Directions for this task:
Please read the records below and return each line holding the string "will".

Stored records:
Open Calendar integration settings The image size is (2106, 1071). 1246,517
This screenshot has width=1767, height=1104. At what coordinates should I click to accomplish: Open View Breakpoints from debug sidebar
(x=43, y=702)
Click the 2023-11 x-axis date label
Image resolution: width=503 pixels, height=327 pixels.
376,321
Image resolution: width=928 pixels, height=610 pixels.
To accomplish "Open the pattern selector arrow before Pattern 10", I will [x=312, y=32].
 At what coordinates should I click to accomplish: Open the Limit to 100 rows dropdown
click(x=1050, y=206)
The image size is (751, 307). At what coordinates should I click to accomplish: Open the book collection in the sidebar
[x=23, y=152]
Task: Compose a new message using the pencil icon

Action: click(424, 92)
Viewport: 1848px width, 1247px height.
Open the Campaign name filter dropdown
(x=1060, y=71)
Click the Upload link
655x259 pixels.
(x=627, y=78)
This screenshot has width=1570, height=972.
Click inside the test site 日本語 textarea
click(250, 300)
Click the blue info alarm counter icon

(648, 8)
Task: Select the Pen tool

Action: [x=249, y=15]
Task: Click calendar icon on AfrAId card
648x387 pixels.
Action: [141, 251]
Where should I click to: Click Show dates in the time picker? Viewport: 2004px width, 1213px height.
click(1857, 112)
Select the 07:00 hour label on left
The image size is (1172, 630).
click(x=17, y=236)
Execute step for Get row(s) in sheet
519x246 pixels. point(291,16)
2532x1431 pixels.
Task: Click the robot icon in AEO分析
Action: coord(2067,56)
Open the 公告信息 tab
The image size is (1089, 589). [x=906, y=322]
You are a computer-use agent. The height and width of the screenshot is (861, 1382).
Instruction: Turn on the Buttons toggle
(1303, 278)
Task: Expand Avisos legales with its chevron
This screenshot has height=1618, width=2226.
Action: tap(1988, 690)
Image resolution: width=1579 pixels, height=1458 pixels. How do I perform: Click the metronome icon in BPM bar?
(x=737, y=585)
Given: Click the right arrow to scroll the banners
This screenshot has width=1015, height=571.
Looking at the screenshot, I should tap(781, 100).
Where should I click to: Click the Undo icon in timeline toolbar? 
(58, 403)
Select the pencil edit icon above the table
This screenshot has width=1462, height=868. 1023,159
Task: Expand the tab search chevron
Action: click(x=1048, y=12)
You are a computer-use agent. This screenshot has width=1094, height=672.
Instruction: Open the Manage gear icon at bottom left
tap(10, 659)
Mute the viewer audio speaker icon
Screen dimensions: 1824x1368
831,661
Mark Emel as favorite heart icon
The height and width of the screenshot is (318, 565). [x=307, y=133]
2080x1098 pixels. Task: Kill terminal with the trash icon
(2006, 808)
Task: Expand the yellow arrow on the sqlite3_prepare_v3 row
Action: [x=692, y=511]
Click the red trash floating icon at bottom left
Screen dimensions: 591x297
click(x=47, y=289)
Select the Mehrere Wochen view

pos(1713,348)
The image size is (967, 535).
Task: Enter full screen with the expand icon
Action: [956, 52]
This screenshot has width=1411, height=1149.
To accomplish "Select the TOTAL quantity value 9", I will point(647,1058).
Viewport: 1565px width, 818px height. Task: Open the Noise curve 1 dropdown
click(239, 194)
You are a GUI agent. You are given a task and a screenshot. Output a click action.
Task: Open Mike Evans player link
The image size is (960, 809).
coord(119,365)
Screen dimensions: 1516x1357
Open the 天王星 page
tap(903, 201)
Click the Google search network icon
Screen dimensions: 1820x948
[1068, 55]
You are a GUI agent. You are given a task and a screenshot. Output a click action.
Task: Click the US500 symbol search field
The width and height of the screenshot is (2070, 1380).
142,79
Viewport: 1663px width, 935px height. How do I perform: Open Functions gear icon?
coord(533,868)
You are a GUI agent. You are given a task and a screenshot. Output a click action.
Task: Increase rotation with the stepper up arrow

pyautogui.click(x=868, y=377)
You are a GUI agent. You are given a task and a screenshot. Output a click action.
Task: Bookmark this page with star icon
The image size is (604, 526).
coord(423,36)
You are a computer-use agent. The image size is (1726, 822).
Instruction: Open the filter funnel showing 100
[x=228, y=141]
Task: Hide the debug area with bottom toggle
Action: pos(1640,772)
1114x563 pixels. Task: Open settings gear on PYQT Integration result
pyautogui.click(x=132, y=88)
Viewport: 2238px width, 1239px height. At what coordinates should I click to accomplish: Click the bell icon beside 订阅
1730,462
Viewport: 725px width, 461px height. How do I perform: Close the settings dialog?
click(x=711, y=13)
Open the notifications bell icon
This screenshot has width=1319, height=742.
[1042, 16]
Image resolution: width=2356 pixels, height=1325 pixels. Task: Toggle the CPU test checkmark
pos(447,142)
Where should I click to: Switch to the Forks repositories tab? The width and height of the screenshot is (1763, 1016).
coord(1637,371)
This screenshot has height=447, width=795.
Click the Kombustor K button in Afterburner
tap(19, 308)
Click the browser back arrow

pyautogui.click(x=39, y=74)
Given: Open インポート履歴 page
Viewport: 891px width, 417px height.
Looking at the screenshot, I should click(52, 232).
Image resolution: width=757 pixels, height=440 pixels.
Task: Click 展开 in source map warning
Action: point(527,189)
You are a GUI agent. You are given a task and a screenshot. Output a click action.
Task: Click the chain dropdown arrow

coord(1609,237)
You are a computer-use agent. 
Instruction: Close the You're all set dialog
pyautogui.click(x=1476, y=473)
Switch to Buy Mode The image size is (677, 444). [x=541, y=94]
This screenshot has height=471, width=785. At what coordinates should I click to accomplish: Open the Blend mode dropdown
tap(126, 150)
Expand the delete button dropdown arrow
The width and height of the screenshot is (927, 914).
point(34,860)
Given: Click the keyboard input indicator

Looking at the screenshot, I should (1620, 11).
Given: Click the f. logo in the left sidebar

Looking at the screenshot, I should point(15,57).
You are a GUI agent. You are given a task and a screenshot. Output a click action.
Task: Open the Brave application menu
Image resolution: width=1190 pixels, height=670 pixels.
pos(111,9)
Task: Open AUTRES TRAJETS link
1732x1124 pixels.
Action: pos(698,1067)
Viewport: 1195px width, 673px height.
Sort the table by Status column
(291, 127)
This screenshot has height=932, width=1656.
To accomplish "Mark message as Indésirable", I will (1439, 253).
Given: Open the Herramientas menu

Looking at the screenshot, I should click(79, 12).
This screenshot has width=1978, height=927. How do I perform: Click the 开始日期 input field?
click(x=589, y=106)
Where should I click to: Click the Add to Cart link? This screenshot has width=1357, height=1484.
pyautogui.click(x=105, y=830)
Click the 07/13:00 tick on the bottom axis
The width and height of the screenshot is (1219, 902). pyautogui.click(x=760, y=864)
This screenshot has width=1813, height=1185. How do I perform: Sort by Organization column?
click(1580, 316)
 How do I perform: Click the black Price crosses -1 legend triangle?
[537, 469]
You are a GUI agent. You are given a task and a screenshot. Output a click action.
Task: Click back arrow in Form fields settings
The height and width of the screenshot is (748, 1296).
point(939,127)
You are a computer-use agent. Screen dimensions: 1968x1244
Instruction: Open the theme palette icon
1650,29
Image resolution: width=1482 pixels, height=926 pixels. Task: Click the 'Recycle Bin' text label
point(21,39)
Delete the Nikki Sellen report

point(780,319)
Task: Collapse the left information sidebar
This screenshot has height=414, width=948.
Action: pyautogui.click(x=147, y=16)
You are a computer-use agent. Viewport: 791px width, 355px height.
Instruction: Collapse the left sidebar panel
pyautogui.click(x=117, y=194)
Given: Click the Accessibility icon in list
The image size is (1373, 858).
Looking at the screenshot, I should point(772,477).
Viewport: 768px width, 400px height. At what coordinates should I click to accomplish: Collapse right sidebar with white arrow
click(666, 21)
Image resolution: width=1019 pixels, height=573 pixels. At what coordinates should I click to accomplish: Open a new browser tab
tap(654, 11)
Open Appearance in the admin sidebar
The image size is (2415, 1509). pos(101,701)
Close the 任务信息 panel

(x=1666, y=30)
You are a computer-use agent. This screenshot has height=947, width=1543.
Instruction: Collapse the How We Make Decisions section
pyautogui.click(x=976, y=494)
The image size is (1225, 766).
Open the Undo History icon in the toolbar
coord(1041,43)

Solution to this problem:
To accomplish "Open the pattern selector arrow before Pattern 10", I will [x=312, y=32].
To accomplish "Select the TOTAL quantity value 9", I will point(647,1058).
To accomplish "Mark message as Indésirable", I will (1439, 253).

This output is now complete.